Data entries:
__________________________________________________

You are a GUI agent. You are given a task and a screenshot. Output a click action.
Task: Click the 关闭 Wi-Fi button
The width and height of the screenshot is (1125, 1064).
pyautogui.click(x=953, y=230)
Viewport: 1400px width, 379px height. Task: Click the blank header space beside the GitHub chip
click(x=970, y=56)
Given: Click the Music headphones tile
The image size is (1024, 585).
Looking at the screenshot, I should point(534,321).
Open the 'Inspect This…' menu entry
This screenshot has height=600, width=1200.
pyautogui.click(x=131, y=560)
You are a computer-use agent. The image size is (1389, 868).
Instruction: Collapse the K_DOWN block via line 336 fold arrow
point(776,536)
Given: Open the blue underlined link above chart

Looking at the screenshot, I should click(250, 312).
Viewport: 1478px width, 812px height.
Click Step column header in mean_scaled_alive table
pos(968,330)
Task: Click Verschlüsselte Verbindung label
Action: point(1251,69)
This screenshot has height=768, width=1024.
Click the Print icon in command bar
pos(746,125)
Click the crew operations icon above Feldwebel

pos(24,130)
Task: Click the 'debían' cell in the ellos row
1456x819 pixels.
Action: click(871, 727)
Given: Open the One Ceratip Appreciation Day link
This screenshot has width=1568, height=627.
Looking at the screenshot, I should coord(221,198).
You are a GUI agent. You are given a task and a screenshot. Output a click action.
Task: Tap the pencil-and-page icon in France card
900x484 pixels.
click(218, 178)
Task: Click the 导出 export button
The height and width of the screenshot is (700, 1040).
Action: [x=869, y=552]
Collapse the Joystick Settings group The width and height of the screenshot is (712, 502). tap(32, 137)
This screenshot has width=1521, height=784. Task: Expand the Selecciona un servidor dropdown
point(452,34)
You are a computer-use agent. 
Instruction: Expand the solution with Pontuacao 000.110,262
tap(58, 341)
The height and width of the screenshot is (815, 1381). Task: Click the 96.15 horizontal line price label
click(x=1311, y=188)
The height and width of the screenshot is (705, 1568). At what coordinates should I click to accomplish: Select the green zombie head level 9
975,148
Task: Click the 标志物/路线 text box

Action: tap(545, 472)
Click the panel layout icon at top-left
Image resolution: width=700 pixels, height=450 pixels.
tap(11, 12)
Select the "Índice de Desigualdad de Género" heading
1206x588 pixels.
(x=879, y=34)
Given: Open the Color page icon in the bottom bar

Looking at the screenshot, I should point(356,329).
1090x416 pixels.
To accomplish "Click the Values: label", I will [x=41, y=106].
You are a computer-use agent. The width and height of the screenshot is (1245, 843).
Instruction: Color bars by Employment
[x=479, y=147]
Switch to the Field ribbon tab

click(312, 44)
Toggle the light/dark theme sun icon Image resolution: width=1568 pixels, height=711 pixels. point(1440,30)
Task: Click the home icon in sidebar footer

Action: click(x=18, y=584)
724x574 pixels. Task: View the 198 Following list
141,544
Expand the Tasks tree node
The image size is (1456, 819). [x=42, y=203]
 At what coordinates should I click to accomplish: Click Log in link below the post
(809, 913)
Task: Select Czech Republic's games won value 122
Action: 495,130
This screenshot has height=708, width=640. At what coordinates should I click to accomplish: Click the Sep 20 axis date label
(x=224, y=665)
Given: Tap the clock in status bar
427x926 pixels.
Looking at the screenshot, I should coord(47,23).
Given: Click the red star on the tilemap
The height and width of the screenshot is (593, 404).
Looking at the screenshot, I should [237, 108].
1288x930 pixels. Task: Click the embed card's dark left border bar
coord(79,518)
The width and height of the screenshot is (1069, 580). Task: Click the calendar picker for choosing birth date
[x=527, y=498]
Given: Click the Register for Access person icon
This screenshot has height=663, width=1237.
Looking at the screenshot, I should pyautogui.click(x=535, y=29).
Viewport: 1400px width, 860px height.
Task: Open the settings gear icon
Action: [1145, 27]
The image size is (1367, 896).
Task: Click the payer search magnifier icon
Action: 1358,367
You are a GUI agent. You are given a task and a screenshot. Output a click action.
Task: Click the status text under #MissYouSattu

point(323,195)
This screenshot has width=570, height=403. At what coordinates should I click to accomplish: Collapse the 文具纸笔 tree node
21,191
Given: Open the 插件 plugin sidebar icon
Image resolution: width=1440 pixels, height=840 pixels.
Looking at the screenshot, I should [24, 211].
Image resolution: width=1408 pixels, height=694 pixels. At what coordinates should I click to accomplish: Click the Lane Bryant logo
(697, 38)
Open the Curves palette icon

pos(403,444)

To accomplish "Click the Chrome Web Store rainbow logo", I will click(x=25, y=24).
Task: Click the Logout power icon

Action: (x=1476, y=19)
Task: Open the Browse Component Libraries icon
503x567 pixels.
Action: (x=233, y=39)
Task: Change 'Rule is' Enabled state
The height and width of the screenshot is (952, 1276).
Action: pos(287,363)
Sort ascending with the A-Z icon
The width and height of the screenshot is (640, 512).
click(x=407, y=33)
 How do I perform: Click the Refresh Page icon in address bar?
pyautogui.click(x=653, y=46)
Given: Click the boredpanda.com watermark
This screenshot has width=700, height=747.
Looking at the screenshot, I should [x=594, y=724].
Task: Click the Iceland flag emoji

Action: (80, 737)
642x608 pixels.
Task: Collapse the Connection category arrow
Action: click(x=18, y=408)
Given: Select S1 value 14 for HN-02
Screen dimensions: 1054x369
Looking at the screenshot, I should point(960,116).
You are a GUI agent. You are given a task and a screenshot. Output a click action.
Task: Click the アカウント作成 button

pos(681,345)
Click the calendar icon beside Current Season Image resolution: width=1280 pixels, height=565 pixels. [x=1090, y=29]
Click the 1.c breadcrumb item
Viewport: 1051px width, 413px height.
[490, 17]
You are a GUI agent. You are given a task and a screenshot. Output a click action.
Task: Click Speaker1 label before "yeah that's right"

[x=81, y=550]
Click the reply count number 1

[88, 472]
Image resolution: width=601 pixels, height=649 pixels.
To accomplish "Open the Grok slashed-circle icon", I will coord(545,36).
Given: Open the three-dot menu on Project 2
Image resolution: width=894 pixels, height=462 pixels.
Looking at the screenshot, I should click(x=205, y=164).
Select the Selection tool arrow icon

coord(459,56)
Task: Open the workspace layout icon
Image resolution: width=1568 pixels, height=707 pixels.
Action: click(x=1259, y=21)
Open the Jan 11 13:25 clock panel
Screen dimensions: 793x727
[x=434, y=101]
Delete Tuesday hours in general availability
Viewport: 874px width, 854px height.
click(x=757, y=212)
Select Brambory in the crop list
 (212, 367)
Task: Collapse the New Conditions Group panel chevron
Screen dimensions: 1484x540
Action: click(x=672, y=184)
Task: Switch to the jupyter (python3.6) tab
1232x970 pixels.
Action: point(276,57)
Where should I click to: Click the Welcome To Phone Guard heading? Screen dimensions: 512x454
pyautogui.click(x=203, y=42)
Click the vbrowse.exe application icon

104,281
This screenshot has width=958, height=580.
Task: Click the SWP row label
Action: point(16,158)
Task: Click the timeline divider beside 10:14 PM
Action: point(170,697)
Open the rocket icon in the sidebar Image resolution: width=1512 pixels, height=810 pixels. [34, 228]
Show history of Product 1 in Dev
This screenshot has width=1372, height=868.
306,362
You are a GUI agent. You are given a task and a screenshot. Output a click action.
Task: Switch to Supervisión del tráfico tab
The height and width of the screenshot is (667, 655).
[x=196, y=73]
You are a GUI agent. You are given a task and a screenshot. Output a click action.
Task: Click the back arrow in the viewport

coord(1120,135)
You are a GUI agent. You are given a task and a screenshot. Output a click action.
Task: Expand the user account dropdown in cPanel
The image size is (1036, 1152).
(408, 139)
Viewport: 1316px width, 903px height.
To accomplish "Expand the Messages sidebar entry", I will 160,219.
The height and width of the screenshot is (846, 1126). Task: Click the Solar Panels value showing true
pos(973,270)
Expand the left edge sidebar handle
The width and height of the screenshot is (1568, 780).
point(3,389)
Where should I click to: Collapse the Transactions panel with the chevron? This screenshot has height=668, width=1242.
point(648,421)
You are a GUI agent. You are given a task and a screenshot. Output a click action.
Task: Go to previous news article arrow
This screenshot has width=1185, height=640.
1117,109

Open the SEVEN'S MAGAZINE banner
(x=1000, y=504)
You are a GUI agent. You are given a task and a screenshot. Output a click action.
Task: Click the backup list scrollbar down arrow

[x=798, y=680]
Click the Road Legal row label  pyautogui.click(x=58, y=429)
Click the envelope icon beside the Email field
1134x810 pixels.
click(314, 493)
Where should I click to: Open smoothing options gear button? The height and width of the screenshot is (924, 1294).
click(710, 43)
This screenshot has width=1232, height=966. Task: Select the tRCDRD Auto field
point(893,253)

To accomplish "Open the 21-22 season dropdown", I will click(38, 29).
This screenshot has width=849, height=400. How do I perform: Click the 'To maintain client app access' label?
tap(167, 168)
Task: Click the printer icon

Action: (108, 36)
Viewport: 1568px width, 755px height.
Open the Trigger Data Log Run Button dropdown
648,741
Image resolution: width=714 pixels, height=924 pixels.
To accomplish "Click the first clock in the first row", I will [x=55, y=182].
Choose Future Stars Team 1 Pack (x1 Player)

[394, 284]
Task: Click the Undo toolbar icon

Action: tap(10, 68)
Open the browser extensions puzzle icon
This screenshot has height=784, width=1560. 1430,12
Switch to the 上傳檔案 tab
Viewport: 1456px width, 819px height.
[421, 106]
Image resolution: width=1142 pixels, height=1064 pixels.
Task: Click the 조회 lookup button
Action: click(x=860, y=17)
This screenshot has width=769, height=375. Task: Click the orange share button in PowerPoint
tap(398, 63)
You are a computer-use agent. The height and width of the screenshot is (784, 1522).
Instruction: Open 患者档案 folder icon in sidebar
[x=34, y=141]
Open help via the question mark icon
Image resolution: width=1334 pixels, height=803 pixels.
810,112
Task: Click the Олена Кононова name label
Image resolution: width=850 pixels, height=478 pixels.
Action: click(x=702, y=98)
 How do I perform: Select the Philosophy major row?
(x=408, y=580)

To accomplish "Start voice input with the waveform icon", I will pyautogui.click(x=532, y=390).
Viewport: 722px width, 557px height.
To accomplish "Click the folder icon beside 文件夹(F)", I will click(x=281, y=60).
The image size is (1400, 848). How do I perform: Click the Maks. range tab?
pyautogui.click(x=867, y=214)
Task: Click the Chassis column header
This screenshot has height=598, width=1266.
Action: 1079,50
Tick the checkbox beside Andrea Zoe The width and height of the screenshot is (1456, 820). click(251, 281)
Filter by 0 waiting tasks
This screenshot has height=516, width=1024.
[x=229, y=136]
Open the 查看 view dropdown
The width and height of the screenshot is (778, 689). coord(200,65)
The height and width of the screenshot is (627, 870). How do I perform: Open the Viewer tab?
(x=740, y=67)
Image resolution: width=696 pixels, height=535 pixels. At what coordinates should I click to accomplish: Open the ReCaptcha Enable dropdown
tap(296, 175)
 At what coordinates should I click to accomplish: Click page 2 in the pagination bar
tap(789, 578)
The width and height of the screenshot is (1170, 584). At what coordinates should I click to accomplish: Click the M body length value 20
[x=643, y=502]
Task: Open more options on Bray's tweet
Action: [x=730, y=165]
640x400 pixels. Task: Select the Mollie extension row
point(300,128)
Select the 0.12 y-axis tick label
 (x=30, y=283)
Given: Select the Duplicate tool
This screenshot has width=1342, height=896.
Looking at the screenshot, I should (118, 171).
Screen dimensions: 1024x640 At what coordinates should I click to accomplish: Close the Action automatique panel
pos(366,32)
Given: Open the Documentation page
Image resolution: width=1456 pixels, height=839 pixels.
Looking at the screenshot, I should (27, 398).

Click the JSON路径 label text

__________________________________________________

> [SET TASK]:
Can you copy the records word for word, starting at the line that contains "This screenshot has width=1521, height=784." and ending at the line that contains "[x=527, y=498]", with both of those lines included?

> [ANSWER TO THIS TASK]:
This screenshot has width=1521, height=784. Task: Expand the Selecciona un servidor dropdown
point(452,34)
You are a computer-use agent. 
Instruction: Expand the solution with Pontuacao 000.110,262
tap(58, 341)
The height and width of the screenshot is (815, 1381). Task: Click the 96.15 horizontal line price label
click(x=1311, y=188)
The height and width of the screenshot is (705, 1568). At what coordinates should I click to accomplish: Select the green zombie head level 9
975,148
Task: Click the 标志物/路线 text box

Action: tap(545, 472)
Click the panel layout icon at top-left
Image resolution: width=700 pixels, height=450 pixels.
tap(11, 12)
Select the "Índice de Desigualdad de Género" heading
1206x588 pixels.
(x=879, y=34)
Given: Open the Color page icon in the bottom bar

Looking at the screenshot, I should point(356,329).
1090x416 pixels.
To accomplish "Click the Values: label", I will [x=41, y=106].
You are a computer-use agent. The width and height of the screenshot is (1245, 843).
Instruction: Color bars by Employment
[x=479, y=147]
Switch to the Field ribbon tab

click(312, 44)
Toggle the light/dark theme sun icon Image resolution: width=1568 pixels, height=711 pixels. point(1440,30)
Task: Click the home icon in sidebar footer

Action: click(x=18, y=584)
724x574 pixels. Task: View the 198 Following list
141,544
Expand the Tasks tree node
The image size is (1456, 819). [x=42, y=203]
 At what coordinates should I click to accomplish: Click Log in link below the post
(809, 913)
Task: Select Czech Republic's games won value 122
Action: 495,130
This screenshot has height=708, width=640. At what coordinates should I click to accomplish: Click the Sep 20 axis date label
(x=224, y=665)
Given: Tap the clock in status bar
427x926 pixels.
Looking at the screenshot, I should coord(47,23).
Given: Click the red star on the tilemap
The height and width of the screenshot is (593, 404).
Looking at the screenshot, I should [237, 108].
1288x930 pixels. Task: Click the embed card's dark left border bar
coord(79,518)
The width and height of the screenshot is (1069, 580). Task: Click the calendar picker for choosing birth date
[x=527, y=498]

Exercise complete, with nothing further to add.